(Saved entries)

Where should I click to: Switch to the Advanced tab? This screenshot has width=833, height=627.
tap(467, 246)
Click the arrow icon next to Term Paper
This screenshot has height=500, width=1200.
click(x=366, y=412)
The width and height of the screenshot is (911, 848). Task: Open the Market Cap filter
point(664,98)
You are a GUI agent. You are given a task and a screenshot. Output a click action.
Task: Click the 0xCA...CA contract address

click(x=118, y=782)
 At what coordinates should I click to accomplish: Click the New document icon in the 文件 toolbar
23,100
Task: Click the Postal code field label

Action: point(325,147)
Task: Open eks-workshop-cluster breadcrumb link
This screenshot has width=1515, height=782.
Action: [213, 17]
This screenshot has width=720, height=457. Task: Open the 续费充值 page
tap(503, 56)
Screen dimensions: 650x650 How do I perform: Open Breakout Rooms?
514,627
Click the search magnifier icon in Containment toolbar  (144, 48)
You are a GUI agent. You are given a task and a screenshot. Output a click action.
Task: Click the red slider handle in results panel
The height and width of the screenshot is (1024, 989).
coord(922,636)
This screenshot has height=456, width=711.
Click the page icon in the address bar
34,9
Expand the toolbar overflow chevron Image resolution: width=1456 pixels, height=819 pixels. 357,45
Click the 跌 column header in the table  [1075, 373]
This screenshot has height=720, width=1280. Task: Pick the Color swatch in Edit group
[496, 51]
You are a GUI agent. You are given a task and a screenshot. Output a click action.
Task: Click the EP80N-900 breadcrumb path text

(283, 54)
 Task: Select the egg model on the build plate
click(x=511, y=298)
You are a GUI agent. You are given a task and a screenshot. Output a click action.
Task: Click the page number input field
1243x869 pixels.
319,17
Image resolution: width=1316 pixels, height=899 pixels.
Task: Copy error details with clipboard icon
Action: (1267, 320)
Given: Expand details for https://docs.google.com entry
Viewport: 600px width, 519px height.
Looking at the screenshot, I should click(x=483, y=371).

**Task requirements:** Your task is to list each line of the records with the word "Expand".

**Exercise answer:**
Expand the toolbar overflow chevron Image resolution: width=1456 pixels, height=819 pixels. 357,45
Given: Expand details for https://docs.google.com entry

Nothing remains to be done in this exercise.